Rebuilding Trust in Digital Identity

Maybe there is a less extreme alternative. Given how important identity is in the digital context, rather than trying to engineer our digital public goods infrastructure to function without any digital identity, perhaps we need to make an effort to ensure that the identity solutions used are designed more thoughtfully—to enhance rather than erode privacy.

There are a number of ways in which this can be achieved. Where identity is necessary for the limited purpose of identifying eligible recipients, we could make sure that the moment eligibility has been established, the identity information is sequestered in separate hard-to-access confidential stores in such a manner that it becomes impossible for this data to be intermingled with other transactional information generated in the course of providing the service. Wherever possible, this information should be encrypted and/or tokenized to ensure that even in the event of a data breach, the detrimental impact on privacy is negligible.

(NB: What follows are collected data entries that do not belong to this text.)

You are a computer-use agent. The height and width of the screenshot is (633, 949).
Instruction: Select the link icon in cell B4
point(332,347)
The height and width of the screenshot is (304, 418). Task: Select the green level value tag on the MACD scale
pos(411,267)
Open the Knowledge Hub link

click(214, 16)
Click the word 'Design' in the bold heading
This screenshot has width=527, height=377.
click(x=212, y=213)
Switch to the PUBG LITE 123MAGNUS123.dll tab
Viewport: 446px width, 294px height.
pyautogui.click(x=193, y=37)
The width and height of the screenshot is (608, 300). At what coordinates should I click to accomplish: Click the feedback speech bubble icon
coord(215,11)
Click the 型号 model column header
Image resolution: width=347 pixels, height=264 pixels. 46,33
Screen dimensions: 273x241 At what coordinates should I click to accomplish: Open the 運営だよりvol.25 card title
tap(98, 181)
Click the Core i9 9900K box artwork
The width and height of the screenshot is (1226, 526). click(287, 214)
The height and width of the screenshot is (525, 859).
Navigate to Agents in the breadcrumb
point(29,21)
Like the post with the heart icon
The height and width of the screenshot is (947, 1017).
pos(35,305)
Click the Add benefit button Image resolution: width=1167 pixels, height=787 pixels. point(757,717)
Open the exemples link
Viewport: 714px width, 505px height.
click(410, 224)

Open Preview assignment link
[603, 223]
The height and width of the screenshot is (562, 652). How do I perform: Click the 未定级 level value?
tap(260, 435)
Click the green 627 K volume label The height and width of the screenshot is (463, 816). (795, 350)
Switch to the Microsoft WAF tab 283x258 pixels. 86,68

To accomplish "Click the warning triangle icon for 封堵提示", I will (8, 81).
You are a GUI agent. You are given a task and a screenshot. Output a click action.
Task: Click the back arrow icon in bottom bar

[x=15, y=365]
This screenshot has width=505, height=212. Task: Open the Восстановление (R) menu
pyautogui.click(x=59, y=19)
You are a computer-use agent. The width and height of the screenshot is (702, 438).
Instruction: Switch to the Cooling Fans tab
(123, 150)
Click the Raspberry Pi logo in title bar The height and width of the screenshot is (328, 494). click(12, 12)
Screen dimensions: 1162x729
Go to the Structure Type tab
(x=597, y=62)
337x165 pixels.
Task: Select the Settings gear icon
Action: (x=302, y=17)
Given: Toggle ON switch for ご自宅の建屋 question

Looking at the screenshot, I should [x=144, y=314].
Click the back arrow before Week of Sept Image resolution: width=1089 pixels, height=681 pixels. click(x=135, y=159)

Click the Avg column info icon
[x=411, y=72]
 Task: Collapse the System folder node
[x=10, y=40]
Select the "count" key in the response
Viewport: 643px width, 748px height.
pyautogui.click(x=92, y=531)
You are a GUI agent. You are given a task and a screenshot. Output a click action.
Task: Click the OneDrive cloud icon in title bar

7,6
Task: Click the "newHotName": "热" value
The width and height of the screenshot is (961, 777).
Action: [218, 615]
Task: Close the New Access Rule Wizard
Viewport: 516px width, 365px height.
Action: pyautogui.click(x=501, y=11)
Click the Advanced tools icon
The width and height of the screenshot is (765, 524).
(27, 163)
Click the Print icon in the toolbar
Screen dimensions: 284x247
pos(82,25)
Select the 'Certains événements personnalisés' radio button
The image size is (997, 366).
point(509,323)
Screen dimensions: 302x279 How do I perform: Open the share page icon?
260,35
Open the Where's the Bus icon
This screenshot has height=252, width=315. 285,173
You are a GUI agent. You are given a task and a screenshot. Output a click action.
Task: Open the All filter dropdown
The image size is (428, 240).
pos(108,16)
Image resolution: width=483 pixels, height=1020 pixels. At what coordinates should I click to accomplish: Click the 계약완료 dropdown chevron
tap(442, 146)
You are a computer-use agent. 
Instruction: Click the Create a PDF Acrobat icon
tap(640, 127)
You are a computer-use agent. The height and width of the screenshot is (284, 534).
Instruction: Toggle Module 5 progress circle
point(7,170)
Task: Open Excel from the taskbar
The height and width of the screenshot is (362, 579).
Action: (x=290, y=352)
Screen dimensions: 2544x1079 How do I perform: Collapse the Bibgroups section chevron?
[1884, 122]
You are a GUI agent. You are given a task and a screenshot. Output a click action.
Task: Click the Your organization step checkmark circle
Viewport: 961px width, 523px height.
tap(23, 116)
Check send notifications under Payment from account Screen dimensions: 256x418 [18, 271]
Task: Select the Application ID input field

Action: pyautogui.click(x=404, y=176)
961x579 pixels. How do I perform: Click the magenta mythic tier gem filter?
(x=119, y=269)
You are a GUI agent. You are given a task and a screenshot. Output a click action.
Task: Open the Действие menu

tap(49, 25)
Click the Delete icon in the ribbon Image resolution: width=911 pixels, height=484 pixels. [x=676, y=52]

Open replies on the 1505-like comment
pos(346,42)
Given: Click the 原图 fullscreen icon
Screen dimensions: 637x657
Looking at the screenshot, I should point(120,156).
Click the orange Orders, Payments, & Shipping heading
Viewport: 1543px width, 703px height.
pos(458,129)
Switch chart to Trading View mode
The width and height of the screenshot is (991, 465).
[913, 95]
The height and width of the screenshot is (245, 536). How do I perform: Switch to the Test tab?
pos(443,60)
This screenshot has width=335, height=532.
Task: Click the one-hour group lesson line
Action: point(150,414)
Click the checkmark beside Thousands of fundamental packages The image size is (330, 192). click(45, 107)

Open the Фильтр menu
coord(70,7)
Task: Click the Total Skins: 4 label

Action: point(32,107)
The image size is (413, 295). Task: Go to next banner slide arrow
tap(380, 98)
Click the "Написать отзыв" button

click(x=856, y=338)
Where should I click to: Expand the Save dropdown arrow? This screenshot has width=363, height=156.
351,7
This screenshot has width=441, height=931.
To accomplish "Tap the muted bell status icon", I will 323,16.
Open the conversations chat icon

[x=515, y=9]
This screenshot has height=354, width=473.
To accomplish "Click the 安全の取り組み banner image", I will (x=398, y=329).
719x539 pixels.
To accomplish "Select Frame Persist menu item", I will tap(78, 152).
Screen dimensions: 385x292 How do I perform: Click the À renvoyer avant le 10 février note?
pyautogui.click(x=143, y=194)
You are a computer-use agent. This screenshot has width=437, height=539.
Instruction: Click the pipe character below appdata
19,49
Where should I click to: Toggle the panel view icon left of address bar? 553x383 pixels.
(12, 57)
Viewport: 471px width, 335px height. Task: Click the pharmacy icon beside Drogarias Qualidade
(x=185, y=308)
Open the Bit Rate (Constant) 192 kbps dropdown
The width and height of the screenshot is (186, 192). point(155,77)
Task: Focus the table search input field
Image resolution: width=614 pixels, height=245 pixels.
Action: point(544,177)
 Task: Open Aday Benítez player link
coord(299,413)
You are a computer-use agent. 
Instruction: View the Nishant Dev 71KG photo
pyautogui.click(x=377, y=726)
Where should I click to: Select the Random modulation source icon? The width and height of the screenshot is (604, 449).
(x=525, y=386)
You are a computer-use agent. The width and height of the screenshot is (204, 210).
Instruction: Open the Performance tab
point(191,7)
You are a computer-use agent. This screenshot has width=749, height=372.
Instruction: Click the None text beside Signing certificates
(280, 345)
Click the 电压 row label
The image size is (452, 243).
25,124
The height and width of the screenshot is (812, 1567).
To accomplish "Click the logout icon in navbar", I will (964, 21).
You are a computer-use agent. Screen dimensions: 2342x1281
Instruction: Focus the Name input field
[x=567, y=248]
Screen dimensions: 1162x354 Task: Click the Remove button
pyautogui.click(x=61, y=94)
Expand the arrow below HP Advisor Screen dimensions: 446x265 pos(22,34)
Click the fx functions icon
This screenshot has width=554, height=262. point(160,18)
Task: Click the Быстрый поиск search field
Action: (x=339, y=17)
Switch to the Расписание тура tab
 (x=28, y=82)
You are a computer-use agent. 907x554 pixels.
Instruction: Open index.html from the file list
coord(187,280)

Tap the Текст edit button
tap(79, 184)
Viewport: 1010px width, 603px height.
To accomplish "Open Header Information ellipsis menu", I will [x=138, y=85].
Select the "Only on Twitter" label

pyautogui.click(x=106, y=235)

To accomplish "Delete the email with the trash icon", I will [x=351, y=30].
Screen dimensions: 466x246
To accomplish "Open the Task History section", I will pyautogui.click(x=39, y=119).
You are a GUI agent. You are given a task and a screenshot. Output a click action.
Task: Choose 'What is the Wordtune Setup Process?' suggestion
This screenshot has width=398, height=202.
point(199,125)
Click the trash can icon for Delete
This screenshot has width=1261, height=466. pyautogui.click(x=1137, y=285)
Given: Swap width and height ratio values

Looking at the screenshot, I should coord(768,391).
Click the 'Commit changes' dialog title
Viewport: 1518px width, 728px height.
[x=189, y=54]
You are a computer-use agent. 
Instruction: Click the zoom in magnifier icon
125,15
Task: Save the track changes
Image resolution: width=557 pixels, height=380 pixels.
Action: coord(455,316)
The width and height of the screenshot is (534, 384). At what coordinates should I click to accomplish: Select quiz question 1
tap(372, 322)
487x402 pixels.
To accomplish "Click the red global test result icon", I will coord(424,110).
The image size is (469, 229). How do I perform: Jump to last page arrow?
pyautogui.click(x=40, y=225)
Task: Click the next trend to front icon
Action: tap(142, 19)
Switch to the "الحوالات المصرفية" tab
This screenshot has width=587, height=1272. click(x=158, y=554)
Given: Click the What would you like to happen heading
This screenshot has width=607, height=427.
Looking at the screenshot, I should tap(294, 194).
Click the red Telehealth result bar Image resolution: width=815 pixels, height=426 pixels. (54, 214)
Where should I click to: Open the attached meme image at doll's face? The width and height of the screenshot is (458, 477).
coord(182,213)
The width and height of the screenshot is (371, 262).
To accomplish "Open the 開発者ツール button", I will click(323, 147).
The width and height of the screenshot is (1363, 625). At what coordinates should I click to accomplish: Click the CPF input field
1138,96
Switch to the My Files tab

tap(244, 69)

Where beneficiaries of one service are entitled to avail of other allied services, we should design our public goods infrastructure to facilitate this sort of cross-verification of beneficiaries in a privacy-preserving manner—without actually exchanging the digital identity information wherever possible. We could, for instance, conceptualize zero-knowledge proof solutions that establish a person’s eligibility for an associated service without actually exposing any core identity information.

In each case, the ideal solution will depend on the specific application in question. In some circumstances, it might be more appropriate to separate data flows from identity flows (like how data and consent flows have been disaggregated in the DEPA framework). In others, it might be preferable to generate tokens that serve as proxies for identity. Rather than being prescriptive, we should incentivize the use of privacy-enhancing digital identity solutions but leave it to the ingenuity of service providers to develop appropriate modes of implementation.

It is only by actively re-building public trust in digital identity systems in this manner that we will achieve the full potential of our digital public infrastructure.